▸ TO DO
Extract the lines of the material below from the line containing "so click(x=161, y=1035)." through the line containing "center [16, 434].", inclusive, and reproduce them verbatim.

━━ SUPPLIED MATERIAL ━━

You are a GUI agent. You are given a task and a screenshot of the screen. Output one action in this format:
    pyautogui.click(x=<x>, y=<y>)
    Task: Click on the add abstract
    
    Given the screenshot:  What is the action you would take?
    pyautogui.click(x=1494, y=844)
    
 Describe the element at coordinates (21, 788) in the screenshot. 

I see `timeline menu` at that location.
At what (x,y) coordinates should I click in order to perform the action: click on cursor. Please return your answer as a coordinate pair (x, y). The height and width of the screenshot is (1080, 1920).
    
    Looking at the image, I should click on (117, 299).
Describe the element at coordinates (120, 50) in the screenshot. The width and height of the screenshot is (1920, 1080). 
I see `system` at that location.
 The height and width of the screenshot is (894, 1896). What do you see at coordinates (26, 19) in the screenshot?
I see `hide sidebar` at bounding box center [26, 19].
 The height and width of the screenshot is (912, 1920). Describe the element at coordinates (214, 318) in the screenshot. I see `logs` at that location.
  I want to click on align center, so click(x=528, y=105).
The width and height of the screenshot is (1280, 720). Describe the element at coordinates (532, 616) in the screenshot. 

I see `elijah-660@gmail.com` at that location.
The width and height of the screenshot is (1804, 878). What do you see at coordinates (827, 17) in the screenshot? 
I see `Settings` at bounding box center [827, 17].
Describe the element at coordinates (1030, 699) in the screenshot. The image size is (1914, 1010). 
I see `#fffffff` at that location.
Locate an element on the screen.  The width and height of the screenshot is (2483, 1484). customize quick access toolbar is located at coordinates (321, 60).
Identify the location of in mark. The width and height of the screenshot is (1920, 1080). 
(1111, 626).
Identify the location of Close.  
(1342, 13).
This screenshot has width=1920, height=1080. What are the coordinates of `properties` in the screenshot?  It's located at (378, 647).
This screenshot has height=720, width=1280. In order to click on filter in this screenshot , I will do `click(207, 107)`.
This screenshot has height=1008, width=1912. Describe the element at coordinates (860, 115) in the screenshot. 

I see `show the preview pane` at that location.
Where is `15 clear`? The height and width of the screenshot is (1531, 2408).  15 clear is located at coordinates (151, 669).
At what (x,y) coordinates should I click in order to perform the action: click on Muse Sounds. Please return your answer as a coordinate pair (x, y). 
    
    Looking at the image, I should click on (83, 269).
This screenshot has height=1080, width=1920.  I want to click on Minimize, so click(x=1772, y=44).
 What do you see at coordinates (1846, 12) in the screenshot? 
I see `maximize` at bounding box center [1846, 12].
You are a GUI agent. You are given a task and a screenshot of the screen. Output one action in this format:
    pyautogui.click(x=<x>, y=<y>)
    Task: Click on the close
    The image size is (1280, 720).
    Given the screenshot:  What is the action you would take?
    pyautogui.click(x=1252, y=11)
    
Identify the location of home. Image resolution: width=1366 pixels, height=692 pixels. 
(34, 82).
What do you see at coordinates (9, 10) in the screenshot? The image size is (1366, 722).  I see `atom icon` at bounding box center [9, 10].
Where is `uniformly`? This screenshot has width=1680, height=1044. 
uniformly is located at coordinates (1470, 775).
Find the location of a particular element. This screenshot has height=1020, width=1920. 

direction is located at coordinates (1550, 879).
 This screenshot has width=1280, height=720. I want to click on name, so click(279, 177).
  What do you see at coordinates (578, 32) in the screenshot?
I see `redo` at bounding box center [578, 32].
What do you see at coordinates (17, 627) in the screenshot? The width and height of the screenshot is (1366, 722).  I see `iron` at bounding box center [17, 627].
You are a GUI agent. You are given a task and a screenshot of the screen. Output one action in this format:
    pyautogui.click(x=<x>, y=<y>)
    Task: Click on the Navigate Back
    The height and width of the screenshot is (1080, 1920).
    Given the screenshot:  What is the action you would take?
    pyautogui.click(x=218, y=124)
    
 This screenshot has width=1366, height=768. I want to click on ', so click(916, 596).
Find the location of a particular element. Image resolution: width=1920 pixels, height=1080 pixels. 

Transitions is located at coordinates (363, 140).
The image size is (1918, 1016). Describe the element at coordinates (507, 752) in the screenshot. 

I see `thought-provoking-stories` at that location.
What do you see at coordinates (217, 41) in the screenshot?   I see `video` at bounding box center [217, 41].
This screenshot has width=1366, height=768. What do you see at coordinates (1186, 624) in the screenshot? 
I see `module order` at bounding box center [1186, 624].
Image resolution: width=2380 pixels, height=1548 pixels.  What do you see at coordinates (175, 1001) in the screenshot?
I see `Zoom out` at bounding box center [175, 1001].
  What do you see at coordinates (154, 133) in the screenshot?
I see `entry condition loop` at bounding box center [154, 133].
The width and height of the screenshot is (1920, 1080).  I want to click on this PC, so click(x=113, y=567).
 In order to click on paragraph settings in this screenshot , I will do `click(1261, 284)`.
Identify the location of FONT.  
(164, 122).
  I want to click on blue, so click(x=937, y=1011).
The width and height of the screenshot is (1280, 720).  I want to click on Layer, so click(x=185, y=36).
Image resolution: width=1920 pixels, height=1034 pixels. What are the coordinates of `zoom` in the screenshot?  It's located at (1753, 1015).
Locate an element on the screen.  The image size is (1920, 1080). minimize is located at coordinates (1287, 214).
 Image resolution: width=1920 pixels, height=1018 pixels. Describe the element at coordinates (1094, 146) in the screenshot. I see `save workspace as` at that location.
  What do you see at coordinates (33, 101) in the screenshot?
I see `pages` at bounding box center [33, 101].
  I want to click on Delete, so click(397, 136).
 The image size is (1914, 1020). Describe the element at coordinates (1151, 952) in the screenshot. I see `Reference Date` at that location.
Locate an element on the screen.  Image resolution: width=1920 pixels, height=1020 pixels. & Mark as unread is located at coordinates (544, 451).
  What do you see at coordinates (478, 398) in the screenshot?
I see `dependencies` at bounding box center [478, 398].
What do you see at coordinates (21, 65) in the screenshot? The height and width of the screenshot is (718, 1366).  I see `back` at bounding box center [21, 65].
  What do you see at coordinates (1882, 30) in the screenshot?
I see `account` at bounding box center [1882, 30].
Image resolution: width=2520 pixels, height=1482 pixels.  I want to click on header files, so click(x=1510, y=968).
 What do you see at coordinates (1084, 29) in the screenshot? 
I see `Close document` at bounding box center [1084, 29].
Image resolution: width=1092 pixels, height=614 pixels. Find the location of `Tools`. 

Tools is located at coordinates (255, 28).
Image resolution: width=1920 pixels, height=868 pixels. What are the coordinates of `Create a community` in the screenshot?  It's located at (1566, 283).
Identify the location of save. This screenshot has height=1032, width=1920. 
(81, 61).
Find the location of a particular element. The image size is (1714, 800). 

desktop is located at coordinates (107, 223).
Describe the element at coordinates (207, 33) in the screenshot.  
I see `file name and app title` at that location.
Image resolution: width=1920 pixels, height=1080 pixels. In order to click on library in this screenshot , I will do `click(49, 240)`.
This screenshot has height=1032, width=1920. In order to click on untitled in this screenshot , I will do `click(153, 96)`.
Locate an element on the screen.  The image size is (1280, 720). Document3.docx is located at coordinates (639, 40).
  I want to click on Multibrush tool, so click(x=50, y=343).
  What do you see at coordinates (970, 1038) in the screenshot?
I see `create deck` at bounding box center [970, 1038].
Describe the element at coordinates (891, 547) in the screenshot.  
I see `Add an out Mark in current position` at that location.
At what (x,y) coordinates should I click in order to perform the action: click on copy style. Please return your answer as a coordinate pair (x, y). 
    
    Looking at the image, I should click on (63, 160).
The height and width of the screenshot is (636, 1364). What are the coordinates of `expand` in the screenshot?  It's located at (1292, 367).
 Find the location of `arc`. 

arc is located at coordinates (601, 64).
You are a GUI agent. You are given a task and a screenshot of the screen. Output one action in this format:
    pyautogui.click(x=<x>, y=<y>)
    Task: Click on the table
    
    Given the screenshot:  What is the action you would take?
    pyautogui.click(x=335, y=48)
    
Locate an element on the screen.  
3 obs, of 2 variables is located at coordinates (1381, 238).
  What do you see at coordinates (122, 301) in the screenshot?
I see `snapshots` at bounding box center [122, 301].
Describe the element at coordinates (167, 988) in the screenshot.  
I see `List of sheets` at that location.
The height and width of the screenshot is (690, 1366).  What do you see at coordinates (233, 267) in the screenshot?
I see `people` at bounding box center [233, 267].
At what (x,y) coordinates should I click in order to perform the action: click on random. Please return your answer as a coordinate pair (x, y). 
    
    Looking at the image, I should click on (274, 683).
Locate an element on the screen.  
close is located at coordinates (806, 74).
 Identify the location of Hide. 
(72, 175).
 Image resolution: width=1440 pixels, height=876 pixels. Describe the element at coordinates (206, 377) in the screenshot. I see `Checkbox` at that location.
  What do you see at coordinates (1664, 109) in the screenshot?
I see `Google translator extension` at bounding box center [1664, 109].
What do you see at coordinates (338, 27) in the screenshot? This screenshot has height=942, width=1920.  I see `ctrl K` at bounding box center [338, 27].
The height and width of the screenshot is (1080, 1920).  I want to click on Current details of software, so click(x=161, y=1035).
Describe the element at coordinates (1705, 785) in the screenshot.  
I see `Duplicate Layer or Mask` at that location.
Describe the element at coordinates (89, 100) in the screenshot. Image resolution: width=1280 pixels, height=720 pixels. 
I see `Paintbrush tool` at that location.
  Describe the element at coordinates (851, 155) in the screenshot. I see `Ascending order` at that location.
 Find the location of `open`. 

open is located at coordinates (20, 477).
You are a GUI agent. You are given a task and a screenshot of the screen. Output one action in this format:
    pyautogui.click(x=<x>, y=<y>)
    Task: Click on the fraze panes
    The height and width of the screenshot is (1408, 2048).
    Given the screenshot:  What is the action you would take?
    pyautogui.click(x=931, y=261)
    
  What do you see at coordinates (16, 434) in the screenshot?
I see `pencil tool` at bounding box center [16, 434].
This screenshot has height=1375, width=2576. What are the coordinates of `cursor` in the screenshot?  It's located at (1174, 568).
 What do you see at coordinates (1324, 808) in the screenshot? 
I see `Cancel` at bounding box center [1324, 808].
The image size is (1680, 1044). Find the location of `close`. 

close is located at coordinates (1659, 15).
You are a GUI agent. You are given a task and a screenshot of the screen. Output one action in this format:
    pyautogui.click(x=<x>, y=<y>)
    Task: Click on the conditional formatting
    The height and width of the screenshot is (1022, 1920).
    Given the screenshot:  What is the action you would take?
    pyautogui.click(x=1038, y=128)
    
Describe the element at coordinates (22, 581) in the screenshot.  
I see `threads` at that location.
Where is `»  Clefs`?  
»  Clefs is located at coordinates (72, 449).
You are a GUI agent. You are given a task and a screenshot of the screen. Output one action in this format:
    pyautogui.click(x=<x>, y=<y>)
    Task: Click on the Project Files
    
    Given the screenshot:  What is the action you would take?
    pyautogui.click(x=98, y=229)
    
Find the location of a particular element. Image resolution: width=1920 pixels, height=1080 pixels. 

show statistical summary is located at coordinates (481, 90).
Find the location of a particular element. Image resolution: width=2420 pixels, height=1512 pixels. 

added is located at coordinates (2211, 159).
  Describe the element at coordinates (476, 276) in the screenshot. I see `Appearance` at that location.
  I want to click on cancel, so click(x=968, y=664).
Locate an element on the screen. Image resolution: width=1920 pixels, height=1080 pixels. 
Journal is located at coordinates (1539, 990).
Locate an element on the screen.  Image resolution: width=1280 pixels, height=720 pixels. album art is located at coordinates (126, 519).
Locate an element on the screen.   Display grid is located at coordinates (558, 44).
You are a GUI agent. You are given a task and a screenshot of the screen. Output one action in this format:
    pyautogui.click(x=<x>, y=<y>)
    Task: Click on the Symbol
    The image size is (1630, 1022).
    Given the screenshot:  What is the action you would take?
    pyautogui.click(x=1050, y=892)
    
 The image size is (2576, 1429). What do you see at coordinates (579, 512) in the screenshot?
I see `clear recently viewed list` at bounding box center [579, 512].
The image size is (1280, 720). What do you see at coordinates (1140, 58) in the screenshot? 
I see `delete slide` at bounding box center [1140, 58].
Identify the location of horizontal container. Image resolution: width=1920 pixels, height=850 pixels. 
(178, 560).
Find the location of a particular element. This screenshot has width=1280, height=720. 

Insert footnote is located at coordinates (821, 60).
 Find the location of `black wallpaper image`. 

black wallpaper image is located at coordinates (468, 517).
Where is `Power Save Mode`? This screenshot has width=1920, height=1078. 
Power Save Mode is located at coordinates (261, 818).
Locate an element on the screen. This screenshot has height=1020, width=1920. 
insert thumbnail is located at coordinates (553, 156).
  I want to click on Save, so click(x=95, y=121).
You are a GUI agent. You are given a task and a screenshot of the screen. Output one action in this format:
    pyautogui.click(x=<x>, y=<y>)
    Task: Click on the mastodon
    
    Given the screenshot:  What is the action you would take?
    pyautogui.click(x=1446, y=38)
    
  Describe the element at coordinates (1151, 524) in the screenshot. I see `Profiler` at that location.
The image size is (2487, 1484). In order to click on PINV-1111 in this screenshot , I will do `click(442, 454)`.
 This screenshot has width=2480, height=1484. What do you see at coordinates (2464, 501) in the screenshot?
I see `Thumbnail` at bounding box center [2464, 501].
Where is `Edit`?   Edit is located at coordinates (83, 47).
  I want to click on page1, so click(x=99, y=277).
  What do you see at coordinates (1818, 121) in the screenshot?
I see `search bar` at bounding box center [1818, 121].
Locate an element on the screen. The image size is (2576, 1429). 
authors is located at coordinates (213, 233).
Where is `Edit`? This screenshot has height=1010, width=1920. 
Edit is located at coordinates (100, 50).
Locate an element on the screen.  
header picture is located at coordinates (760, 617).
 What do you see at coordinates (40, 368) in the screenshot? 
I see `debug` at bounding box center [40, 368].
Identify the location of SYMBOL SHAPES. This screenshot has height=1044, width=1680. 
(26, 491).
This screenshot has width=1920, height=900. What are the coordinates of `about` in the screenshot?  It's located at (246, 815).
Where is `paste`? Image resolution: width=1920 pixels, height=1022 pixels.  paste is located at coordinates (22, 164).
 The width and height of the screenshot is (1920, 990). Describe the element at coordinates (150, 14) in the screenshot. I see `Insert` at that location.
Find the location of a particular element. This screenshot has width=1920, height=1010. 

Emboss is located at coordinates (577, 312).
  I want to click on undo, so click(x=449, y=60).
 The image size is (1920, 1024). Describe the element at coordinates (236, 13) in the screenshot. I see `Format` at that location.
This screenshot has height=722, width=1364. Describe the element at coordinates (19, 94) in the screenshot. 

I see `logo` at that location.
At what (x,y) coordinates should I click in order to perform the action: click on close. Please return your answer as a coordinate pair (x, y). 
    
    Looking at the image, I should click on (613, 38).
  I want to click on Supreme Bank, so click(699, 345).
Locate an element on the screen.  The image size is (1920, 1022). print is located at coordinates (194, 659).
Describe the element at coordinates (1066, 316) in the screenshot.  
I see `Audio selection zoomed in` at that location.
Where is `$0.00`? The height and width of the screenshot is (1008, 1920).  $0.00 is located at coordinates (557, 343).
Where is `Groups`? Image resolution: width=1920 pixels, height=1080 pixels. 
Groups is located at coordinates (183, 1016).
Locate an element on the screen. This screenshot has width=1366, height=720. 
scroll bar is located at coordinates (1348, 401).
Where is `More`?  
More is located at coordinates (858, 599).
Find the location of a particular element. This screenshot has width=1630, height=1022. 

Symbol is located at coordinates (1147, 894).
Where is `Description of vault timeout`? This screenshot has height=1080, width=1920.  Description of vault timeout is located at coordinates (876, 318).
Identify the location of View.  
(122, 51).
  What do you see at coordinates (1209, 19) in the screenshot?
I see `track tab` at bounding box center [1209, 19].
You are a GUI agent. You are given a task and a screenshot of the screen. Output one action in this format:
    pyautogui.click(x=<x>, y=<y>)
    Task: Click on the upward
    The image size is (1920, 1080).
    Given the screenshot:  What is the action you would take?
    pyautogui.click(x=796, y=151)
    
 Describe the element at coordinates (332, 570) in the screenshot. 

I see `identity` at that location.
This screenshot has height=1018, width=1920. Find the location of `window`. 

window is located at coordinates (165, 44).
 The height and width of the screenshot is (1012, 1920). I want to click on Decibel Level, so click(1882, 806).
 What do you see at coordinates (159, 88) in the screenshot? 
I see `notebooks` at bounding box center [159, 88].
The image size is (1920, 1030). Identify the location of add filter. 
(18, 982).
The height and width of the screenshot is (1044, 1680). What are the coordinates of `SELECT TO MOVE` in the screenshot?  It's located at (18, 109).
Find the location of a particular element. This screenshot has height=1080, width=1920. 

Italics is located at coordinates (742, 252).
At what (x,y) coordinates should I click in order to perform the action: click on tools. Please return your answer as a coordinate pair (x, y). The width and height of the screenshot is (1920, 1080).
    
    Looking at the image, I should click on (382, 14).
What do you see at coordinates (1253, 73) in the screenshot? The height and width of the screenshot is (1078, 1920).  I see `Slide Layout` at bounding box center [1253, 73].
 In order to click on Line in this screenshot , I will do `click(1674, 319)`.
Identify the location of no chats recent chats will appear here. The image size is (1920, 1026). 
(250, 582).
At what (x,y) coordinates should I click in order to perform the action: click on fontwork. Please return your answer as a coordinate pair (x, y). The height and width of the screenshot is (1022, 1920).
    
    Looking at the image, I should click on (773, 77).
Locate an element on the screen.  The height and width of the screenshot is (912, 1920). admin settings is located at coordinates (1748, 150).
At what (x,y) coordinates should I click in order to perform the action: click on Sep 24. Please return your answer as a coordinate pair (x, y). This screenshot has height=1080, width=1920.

━━━

▸ COMPLETE RESPONSE
The height and width of the screenshot is (1080, 1920).  I want to click on Current details of software, so click(x=161, y=1035).
Describe the element at coordinates (1705, 785) in the screenshot.  
I see `Duplicate Layer or Mask` at that location.
Describe the element at coordinates (89, 100) in the screenshot. Image resolution: width=1280 pixels, height=720 pixels. 
I see `Paintbrush tool` at that location.
  Describe the element at coordinates (851, 155) in the screenshot. I see `Ascending order` at that location.
 Find the location of `open`. 

open is located at coordinates (20, 477).
You are a GUI agent. You are given a task and a screenshot of the screen. Output one action in this format:
    pyautogui.click(x=<x>, y=<y>)
    Task: Click on the fraze panes
    The height and width of the screenshot is (1408, 2048).
    Given the screenshot:  What is the action you would take?
    pyautogui.click(x=931, y=261)
    
  What do you see at coordinates (16, 434) in the screenshot?
I see `pencil tool` at bounding box center [16, 434].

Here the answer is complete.